Activity related to data processing: web hosting services

Data transfer
Unless provided otherwise herein, data will not be transferred to third parties.

Data security
The Controller and the data processor(s) shall handle the Users’ personal data in a confidential manner and observe the prevailing data protection laws and regulations, in particular Act CXII of 2011 on Informational Self-Determination and Freedom of Information, Act VI of 1998 on the ratification of Strasbourg Convention of 28 January 1981 for the Protection of Individuals with regard to Automatic Processing of Personal Data and Regulation (EU) 2016/679 of the European Parliament and of the Council on the protection of natural persons with regard to the processing of personal data and on the free movement of such data, and repealing Directive 95/46/EC (General Data Protection Regulation).

In order to ensure the safe processing of data, the Data Controller shall take all IT and other measures required to the safe and secure storage, processing and transfer of data. The Data Controller shall take the expectable measures to protect the personal data processed by it against unauthorized use, alteration, disclosure, deletion, damage or destruction and to ensure the technical conditions required thereto.

The persons authorized to have access to data: The data provided by the Users will be available only for the Data Controller and its employees and agents, the performance of whose tasks and duties require the knowledge of such data.
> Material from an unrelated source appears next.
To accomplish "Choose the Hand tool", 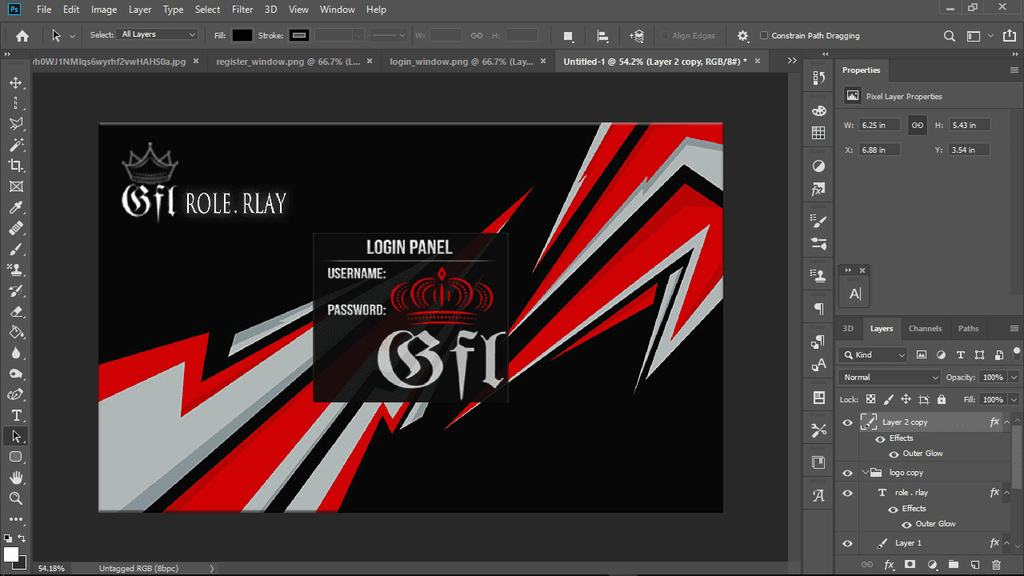I will tap(16, 477).
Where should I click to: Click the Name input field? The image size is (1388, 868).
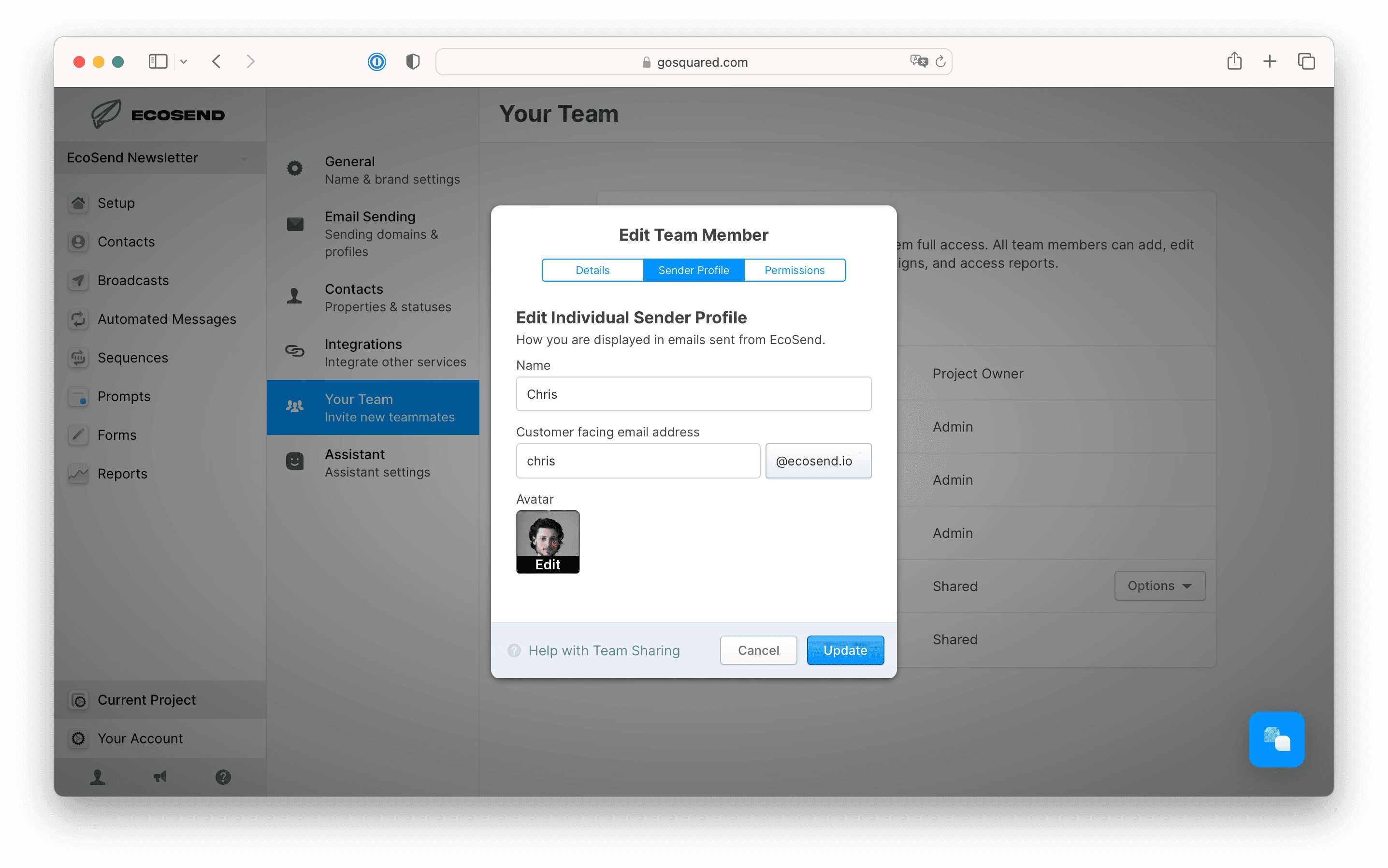(x=694, y=394)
The rights of the data subject
You are entitled to obtain confirmation as to whether or not personal data concerning you are being processed, and, where that is the case, access to the personal data and the following information:
(a) the purposes of data processing:
(b) categories of the affected personal data;
(c) the recipients or categories of recipient to whom the personal data have been or will be disclosed, in particular recipients in third countries or international organizations;
(d) where possible, the envisaged period for which the personal data will be stored, or, if not possible, the criteria used to determine that period;
(e) the existence of the right to request from the controller rectification or erasure of personal data or restriction of processing of personal data concerning the data subject or to object to such processing;
(f) the right to lodge a complaint with a supervisory authority;
(g) where the personal data are not collected from the data subject, any available information as to their source;
(h) the existence of automated decision-making, including profiling and, at least in those cases, meaningful information about the logic involved, as well as the significance and the envisaged consequences of such processing for the data subject.
Upon request, the Data Controller shall provide you with a copy of the personal data undergoing processing.

You may request at any time the correction or supplementation of erroneous personal data; the Data Controller shall take the requested measures without undue delay.
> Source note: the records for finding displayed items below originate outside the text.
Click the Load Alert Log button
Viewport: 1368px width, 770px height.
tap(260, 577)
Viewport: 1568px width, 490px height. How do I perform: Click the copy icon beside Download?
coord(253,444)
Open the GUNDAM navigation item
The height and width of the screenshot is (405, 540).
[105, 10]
You are entitled to withdraw your consent to data processing at any time. The consent may be withdrawn by canceling the subscription by using the adequate link or, in any other case of data processing, by sending your request for canceling the subscription to the Data Controller, as described herein. In case you cancel your subscription / withdraw your consent, the Data Controller shall delete your personal data from its registration within 5 working days from the cancellation / withdrawal.
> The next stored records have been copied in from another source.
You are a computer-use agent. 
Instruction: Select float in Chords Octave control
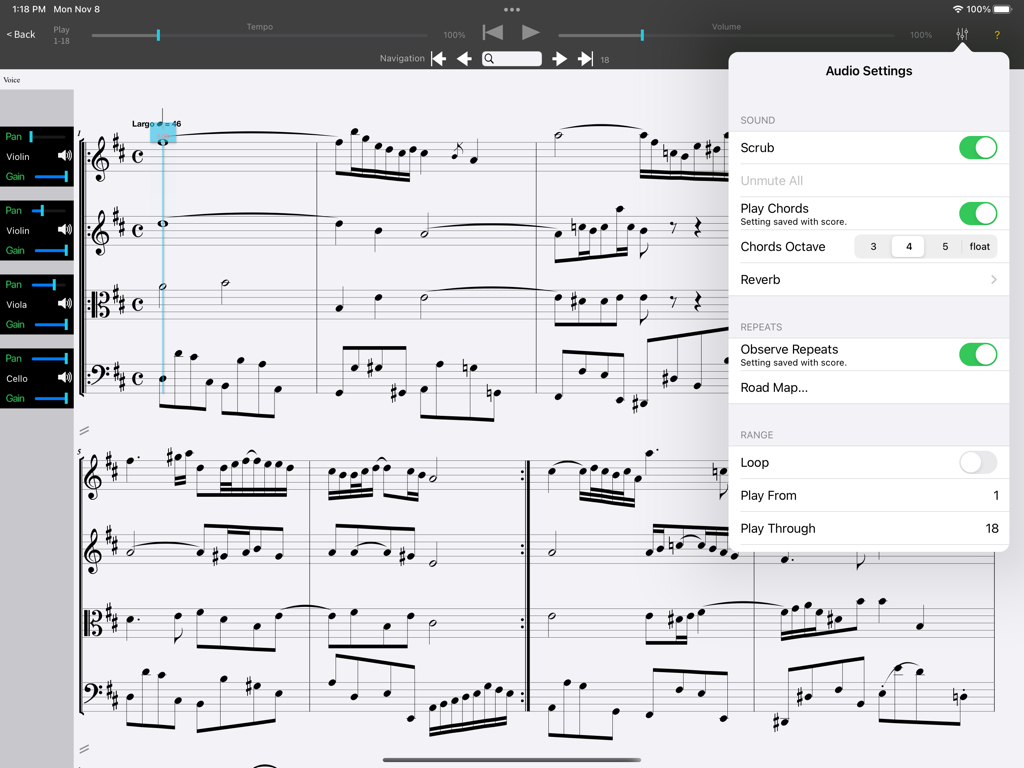[979, 246]
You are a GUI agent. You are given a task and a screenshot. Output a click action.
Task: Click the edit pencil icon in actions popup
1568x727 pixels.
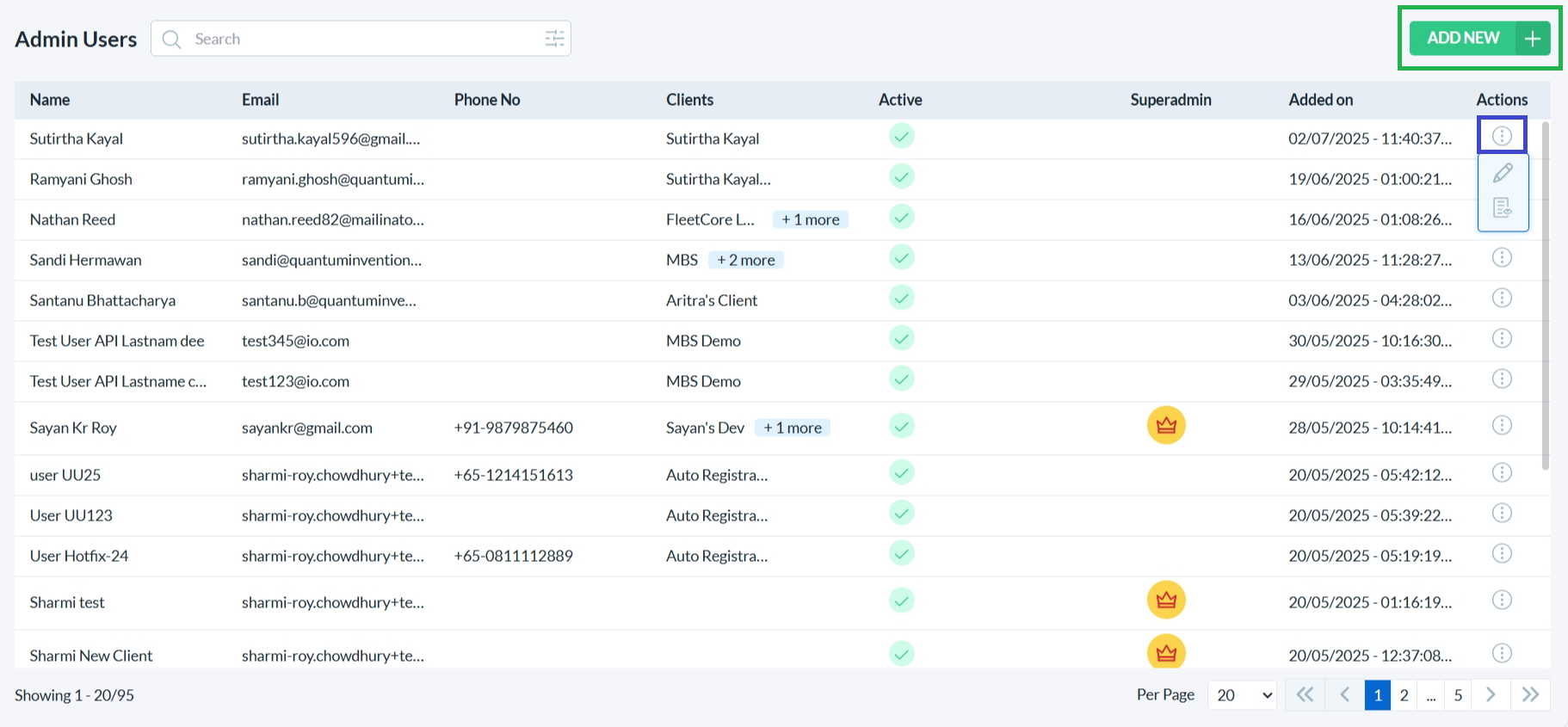point(1503,173)
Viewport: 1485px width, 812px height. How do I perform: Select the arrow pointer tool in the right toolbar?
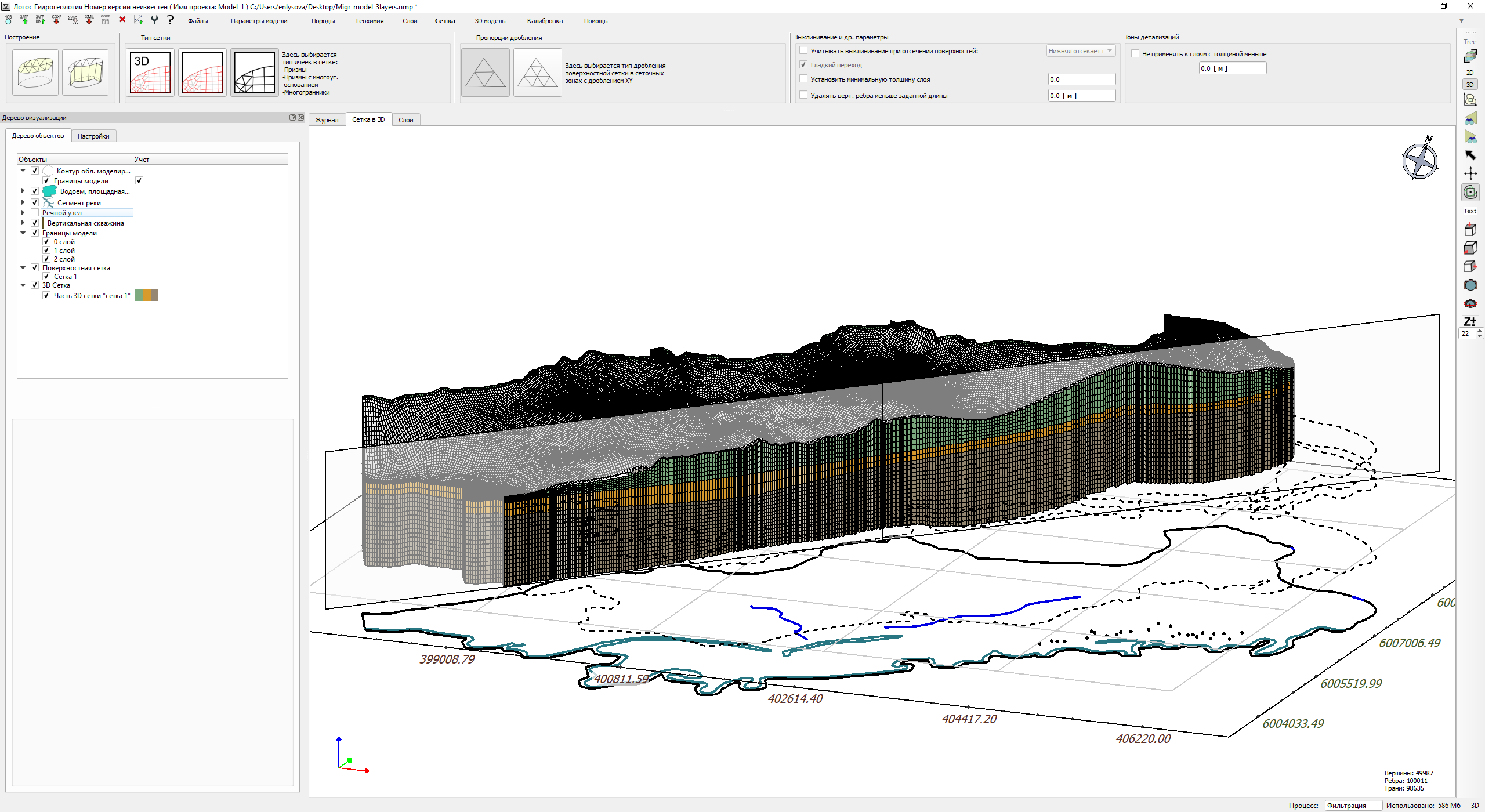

Your consent to the storage of cookies may be withdrawn according to the method described in the section titled ‘Manage cookies’ herein.

The withdrawal of consent shall not affect the lawfulness of processing based on consent before its withdrawal.

Upon the request of the Data Subject, the Data Controller shall delete the personal data concerning him or her, without undue delay, if

– the personal data are no longer necessary in relation to the purposes for which they were collected or otherwise processed;
– the Data Subject withdraws consent on which the processing is based, and there is no other legal ground for the processing;
– the processing of the personal data is for direct marketing purposes, and the Data Subject objects to the processing, and there are no overriding legitimate grounds for the processing;
– the personal data have been unlawfully processed; or
– the personal data have to be erased for compliance with a legal obligation in Union or Member State law to which the controller is subject;

Where the Data Controller has made the personal data public and is obliged pursuant to the present section to erase the personal data, the Data Controller, taking account of available technology and the cost of implementation, shall take reasonable steps, including technical measures, to inform data processors which are processing the personal data, that the Data Subject has requested the erasure by such processors of any links to, or copy or replication of, those personal data.

The above provisions shall not apply to the extent that processing is necessary:

(a) for exercising the right of freedom of expression and information;
(b) for compliance with a legal obligation which requires processing by Union or Member State law to which the Data Controller is subject or for the performance of a task carried out in the public interest or the exercise of official authority vested in the Data Controller;
(c) for reasons of public interest in the area of public health;
(d) for archiving purposes in the public interest, scientific or historical research purposes or statistical purposes, in so far as the right to deletion is likely to render impossible or seriously impair the achievement of the objectives of that processing; or
(e) for the establishment, exercise or defense of legal claims.

The Data Controller shall restrict data processing upon the request of the Data Subject, if

– the accuracy of the personal data is contested by the Data Subject, for a period enabling the Data Controller to verify the accuracy of the personal data;
– the processing is unlawful, and the Data Subject opposes the erasure of the personal data and requests the restriction of their use instead;
– the Data Controller no longer needs the personal data for the purposes of the processing, but they are required by the data subject for the establishment, exercise or defense of legal claims; or
– if the processing of personal data takes place for direct marketing purposes and the Data Subject has objected to processing; in this case, the restriction shall be valid as long as it is verified whether the legitimate grounds of the controller override those of the Data Subject.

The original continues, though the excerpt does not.